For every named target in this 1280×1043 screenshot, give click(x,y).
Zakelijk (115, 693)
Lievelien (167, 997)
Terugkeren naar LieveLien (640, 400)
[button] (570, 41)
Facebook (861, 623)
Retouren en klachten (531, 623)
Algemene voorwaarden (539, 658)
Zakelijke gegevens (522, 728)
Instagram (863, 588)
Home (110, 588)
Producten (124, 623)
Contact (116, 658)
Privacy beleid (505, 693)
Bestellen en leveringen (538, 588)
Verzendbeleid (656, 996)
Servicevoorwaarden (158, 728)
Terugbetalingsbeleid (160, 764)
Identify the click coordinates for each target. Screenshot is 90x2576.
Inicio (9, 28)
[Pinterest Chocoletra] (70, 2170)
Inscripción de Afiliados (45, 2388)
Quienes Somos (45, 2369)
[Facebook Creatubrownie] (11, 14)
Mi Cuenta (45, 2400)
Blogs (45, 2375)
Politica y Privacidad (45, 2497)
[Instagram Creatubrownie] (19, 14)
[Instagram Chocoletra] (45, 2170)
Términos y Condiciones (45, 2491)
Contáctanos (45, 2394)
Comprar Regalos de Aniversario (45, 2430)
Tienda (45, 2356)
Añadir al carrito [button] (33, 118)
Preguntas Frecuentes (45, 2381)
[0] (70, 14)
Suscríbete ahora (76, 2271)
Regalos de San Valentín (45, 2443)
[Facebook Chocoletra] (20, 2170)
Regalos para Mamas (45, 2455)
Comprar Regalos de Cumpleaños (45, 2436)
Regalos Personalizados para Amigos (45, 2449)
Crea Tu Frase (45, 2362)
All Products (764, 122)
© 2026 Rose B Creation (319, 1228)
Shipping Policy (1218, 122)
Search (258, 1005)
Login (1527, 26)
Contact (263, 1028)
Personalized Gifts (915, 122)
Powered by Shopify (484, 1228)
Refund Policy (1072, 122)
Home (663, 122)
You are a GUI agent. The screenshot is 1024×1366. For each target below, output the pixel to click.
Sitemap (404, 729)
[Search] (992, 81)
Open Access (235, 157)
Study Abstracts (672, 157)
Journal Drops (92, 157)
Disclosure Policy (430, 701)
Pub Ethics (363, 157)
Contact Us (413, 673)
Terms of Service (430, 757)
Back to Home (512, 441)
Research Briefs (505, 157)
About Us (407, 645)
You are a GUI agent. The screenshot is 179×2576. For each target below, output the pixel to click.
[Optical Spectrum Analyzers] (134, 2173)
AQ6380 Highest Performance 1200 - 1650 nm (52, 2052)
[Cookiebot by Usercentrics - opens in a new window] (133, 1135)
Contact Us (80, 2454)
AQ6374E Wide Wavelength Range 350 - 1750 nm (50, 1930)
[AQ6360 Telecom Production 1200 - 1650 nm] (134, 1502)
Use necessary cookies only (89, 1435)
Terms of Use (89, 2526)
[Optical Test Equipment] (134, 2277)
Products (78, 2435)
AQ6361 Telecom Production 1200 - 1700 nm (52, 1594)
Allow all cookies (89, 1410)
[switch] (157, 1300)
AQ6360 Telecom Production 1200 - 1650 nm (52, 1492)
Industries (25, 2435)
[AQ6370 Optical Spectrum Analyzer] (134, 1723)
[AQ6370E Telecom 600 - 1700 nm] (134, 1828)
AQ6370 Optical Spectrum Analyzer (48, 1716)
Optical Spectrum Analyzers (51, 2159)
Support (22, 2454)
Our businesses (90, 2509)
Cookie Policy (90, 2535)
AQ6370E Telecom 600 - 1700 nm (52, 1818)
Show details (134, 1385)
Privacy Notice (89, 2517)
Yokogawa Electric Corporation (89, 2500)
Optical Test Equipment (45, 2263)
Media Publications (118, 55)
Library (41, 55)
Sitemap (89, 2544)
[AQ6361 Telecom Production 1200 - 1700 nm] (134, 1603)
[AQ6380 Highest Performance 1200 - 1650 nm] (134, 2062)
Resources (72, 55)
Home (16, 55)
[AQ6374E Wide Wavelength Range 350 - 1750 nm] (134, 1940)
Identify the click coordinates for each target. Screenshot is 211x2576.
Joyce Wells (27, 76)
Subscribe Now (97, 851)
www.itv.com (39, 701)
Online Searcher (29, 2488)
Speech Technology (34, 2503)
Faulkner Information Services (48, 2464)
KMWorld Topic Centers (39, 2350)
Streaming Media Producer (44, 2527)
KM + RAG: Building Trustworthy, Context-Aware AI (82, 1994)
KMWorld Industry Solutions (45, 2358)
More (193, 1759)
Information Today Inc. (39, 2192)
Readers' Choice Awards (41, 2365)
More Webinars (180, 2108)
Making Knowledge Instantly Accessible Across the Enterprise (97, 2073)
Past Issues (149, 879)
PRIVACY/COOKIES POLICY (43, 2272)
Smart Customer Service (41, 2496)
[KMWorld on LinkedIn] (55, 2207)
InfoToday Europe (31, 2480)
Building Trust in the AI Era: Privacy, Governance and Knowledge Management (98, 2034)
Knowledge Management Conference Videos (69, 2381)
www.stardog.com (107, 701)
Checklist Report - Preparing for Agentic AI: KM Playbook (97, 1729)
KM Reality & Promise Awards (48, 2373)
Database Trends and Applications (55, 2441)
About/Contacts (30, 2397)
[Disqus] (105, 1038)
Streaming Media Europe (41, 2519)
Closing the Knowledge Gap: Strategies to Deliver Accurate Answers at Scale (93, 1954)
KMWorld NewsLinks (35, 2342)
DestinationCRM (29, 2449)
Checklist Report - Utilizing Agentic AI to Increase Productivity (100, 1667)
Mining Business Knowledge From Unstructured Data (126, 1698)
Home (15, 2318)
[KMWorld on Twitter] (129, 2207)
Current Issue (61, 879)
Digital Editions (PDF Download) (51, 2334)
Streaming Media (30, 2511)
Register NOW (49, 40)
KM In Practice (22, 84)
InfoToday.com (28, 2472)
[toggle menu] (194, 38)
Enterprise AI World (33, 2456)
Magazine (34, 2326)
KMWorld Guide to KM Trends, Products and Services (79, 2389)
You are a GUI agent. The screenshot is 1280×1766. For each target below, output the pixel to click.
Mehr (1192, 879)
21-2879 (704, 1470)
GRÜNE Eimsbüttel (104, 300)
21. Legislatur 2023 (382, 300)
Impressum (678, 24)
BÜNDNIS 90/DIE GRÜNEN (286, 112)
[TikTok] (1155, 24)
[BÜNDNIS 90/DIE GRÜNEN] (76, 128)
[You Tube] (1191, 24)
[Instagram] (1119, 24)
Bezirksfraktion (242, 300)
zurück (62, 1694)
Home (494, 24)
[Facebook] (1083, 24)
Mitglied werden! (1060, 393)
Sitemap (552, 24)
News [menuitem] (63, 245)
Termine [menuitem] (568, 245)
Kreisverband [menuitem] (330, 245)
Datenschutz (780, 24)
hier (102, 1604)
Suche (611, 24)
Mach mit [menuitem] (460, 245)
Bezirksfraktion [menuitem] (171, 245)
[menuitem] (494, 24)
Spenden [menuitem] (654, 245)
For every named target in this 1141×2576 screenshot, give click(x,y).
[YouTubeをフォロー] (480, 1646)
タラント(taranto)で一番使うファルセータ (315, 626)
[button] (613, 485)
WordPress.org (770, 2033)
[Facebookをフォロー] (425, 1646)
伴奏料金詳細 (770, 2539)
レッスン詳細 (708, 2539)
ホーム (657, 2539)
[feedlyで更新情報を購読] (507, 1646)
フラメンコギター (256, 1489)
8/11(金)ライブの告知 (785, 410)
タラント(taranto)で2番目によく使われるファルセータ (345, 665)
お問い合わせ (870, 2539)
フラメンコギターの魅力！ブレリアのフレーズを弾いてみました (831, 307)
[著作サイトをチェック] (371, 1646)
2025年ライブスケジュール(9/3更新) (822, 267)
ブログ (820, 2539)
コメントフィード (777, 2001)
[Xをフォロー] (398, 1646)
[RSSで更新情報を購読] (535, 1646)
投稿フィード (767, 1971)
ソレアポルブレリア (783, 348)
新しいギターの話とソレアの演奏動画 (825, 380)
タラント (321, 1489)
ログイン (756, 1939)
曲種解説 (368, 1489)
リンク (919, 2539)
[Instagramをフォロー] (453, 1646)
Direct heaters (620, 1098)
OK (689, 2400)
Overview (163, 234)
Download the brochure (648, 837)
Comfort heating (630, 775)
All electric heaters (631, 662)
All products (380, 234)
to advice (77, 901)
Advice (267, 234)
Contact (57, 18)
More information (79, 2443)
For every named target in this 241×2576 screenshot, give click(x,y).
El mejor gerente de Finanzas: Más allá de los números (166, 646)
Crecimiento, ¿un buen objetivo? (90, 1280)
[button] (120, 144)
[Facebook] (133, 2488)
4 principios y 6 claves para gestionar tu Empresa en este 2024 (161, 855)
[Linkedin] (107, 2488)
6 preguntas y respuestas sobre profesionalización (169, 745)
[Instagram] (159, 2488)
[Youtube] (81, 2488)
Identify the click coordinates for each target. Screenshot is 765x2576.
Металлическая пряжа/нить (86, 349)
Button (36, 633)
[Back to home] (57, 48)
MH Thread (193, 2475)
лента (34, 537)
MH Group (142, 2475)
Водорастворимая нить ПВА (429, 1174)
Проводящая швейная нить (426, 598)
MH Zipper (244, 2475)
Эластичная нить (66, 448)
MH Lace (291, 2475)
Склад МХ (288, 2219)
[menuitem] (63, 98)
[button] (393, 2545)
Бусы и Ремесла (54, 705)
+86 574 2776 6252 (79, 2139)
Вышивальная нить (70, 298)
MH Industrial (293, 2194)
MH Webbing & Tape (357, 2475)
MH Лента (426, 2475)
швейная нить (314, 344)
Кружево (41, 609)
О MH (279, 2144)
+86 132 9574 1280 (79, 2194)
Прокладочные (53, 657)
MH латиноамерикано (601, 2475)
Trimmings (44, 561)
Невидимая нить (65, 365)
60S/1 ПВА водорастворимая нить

Try it.
Of the lines above, retype only those from the line containing "[button] (613, 485)" through the line containing "El mejor gerente", including both, exactly.

The answer.
[button] (613, 485)
WordPress.org (770, 2033)
[Facebookをフォロー] (425, 1646)
伴奏料金詳細 (770, 2539)
レッスン詳細 (708, 2539)
ホーム (657, 2539)
[feedlyで更新情報を購読] (507, 1646)
フラメンコギター (256, 1489)
8/11(金)ライブの告知 (785, 410)
タラント(taranto)で2番目によく使われるファルセータ (345, 665)
お問い合わせ (870, 2539)
フラメンコギターの魅力！ブレリアのフレーズを弾いてみました (831, 307)
[著作サイトをチェック] (371, 1646)
2025年ライブスケジュール(9/3更新) (822, 267)
ブログ (820, 2539)
コメントフィード (777, 2001)
[Xをフォロー] (398, 1646)
[RSSで更新情報を購読] (535, 1646)
投稿フィード (767, 1971)
ソレアポルブレリア (783, 348)
新しいギターの話とソレアの演奏動画 (825, 380)
タラント (321, 1489)
ログイン (756, 1939)
曲種解説 (368, 1489)
リンク (919, 2539)
[Instagramをフォロー] (453, 1646)
Direct heaters (620, 1098)
OK (689, 2400)
Overview (163, 234)
Download the brochure (648, 837)
Comfort heating (630, 775)
All electric heaters (631, 662)
All products (380, 234)
to advice (77, 901)
Advice (267, 234)
Contact (57, 18)
More information (79, 2443)
For every named target in this 241×2576 screenshot, give click(x,y).
El mejor gerente de Finanzas: Más allá de los números (166, 646)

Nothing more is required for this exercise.